The rest of the meeting went at breakneck speed.
Hubble spent much of it insisting, “Damn it, Mundin, you made me the first offer! The hell with these vultures. They’ll use you and throw you away. I’m the only heavy stockholder in the company with an open mind and—”
“Nonsense!” Harry Coett said decisively. “I don’t know what you’re up to, Mundin, but whatever it is, it’ll need financing. And I’m Harry Coett. Let me handle—”
George Nelson said, “Tell him what you did to old Crowther, why don’t you? He needed financing, too.”

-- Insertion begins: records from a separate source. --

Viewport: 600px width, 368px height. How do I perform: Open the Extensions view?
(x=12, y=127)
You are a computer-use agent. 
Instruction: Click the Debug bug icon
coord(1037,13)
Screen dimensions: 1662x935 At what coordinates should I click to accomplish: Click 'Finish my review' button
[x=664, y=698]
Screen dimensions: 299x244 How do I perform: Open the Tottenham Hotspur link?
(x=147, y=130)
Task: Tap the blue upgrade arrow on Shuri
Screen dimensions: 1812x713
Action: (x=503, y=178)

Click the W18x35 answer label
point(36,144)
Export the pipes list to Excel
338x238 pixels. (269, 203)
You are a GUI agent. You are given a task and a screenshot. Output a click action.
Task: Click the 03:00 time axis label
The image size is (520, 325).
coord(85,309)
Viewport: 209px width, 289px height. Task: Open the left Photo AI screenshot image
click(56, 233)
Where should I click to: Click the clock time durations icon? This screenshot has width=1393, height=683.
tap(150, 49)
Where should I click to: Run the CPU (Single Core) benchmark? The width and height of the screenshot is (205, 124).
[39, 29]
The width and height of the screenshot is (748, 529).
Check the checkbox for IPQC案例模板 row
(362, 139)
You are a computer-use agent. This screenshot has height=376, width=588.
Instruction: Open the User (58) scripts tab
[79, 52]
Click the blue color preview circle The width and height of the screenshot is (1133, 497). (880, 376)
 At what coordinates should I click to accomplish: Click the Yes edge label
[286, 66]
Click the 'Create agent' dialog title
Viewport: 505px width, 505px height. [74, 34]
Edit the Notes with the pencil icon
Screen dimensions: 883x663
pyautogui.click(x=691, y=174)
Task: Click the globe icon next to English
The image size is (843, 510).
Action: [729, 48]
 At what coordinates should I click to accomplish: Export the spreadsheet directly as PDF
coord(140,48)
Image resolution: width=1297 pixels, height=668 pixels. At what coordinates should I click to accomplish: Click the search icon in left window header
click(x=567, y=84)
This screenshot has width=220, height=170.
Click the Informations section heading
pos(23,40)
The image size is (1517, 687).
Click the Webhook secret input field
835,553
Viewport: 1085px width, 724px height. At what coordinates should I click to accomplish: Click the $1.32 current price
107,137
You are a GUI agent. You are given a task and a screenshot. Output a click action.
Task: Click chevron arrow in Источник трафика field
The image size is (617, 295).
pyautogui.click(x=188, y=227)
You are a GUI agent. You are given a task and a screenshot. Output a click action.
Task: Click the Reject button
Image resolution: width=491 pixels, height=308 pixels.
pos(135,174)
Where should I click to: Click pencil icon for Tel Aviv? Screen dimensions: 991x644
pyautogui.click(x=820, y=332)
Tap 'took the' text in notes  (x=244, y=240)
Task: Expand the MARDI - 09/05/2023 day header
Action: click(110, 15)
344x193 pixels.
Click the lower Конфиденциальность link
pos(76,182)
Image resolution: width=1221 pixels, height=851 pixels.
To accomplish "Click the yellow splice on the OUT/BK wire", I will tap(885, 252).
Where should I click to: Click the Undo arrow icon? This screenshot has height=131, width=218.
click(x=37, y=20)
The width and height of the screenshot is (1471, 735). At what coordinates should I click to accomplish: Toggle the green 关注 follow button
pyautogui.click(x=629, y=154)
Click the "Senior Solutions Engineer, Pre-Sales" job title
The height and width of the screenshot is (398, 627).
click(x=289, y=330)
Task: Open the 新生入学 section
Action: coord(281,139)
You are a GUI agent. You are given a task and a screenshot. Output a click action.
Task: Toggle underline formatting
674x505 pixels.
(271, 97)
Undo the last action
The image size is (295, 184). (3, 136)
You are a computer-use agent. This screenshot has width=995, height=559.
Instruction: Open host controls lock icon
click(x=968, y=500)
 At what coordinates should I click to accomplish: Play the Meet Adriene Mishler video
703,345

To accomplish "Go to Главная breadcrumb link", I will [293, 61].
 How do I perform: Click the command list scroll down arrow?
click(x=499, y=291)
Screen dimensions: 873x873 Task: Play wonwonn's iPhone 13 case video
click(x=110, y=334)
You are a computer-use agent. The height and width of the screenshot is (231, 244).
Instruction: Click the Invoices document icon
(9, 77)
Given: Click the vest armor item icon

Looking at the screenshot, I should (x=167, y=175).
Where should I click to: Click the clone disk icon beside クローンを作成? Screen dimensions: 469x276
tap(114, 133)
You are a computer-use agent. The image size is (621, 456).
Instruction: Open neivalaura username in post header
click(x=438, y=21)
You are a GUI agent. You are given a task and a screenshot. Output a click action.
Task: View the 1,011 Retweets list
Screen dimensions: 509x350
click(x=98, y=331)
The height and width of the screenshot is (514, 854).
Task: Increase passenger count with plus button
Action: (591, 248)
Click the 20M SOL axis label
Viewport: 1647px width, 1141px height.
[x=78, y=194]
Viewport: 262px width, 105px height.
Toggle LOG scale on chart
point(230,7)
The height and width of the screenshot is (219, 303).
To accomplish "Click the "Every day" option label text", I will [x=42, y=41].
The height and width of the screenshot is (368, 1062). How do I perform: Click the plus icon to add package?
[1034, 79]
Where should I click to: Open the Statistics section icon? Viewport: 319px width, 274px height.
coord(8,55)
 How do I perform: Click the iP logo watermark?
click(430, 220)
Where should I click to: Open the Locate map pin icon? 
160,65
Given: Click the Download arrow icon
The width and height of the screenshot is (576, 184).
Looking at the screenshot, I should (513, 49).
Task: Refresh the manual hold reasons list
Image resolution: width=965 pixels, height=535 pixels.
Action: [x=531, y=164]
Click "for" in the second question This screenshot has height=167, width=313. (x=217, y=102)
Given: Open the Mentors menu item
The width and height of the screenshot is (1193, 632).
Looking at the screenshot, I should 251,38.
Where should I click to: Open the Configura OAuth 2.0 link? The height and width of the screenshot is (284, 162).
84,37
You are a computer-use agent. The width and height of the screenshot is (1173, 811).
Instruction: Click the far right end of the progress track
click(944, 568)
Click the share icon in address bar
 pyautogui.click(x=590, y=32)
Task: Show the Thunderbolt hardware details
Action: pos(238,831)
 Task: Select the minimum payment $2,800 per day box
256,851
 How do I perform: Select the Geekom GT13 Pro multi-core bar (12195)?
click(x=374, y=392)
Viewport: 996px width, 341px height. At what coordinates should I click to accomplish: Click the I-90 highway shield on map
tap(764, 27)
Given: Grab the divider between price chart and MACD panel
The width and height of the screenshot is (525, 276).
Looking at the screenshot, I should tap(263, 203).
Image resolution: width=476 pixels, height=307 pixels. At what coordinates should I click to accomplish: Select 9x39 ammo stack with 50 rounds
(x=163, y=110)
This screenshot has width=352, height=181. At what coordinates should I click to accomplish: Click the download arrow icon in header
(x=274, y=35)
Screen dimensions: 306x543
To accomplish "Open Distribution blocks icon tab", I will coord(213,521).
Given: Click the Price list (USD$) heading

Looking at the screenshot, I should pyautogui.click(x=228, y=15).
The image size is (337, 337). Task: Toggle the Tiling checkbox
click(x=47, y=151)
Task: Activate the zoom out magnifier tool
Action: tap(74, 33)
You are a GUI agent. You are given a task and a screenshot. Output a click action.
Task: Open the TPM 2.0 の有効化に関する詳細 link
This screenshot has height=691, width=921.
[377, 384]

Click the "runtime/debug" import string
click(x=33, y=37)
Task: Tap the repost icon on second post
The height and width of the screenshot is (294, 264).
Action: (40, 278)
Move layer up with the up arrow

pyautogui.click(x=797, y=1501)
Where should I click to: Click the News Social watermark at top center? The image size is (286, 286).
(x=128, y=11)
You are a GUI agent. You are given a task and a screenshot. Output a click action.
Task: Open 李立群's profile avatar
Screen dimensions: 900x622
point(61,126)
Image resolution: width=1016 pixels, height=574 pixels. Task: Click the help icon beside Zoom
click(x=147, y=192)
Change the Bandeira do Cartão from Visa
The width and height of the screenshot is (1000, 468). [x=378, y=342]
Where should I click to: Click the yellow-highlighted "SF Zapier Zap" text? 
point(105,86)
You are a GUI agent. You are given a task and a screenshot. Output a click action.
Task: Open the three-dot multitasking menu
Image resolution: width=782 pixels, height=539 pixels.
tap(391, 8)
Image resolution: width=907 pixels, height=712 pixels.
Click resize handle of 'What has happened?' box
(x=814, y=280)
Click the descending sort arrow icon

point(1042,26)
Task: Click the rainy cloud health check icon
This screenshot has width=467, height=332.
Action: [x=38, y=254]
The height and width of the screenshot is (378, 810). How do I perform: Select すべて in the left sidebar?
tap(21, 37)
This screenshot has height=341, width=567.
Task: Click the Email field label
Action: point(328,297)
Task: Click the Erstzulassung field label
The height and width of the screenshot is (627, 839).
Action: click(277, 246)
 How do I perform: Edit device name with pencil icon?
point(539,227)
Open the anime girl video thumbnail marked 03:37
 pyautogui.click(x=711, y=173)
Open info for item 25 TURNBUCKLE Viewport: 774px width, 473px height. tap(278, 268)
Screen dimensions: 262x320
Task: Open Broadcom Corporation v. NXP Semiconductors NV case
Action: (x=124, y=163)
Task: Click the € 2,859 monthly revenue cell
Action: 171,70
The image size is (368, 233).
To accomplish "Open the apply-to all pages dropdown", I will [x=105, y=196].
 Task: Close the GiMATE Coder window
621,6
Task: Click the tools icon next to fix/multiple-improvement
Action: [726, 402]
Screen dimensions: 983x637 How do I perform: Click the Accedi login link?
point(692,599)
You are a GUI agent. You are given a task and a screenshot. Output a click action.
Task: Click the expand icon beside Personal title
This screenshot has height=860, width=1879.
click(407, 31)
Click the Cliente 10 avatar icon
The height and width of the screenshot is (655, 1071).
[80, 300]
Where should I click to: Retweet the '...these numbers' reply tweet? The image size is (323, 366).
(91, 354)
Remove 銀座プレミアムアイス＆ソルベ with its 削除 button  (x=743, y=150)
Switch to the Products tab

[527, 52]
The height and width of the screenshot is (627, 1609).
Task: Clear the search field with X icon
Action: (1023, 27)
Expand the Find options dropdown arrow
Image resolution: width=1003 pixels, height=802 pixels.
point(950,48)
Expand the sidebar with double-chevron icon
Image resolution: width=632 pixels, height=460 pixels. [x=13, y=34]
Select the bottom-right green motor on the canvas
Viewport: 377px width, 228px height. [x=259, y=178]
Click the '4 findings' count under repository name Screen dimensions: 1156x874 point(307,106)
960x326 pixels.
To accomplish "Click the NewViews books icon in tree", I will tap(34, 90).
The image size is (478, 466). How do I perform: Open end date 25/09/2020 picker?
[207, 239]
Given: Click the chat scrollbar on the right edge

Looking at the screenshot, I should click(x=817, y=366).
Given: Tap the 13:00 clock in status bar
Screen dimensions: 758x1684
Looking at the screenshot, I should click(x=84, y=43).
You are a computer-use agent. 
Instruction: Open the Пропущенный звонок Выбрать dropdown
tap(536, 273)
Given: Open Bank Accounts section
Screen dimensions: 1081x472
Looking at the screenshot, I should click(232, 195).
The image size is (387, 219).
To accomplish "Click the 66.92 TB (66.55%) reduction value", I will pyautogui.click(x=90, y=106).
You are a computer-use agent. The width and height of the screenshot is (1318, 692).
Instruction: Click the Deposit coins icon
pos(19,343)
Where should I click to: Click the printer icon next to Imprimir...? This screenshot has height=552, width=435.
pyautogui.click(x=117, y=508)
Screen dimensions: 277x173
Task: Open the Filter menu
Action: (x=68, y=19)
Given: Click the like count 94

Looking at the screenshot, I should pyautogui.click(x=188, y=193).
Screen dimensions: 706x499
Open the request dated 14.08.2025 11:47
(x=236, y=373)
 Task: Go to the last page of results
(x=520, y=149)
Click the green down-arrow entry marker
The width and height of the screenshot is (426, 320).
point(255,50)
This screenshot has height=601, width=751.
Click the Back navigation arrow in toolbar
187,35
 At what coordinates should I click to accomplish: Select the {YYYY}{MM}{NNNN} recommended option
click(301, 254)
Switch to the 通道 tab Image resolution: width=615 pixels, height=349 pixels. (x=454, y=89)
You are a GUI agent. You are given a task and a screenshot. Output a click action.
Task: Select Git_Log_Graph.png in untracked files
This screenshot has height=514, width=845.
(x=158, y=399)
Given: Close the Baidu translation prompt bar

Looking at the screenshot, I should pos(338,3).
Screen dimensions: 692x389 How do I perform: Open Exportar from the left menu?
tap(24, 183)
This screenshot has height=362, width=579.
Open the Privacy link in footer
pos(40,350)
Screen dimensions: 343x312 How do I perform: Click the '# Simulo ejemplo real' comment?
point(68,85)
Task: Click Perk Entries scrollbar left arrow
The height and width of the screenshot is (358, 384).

MUNDIN never did find out what Harry Coett did to old Crowther. As the meeting was adjourned, he buttonholed Arnold, who gave him a wan smile. “Come and see me, Mr. Mundin. I’m sure we can get together. Don’t we know each other? Weren’t you with Green, Charlesworth?”
“The girl, Arnold,” Mundin demanded.
“Miss Lavin is waiting for you in the reception room.”
Trailing tycoons, Mundin raced outside.
Norma Lavin was there, pale and angry. “Hello, Mundin,” she said, not so crisply. “You took your time about it.” And then she was weeping on his chest. “I didn’t sign it. I knew Don wasn’t dead. I didn’t sign. I—”
“Shut up, superwoman,” Mundin snapped. “Stop giving things away to the eavesdroppers. Your every word is golden.” But he found that he was also shaking—from the reaction to the hours of strain. And unexpectedly but emphatically, from—Norma.
He got a grip on himself as Coett, behind him, mused, “So this is the young lady Arnold horse-traded you, eh? Your principal, Counselor?”
“Maybe,” Mundin evaded. “Oh, come off it, Mundin,” Coett said shrewdly. He turned to Norma. “My dear, can I drop you any place? You, too, of course, Counselor.”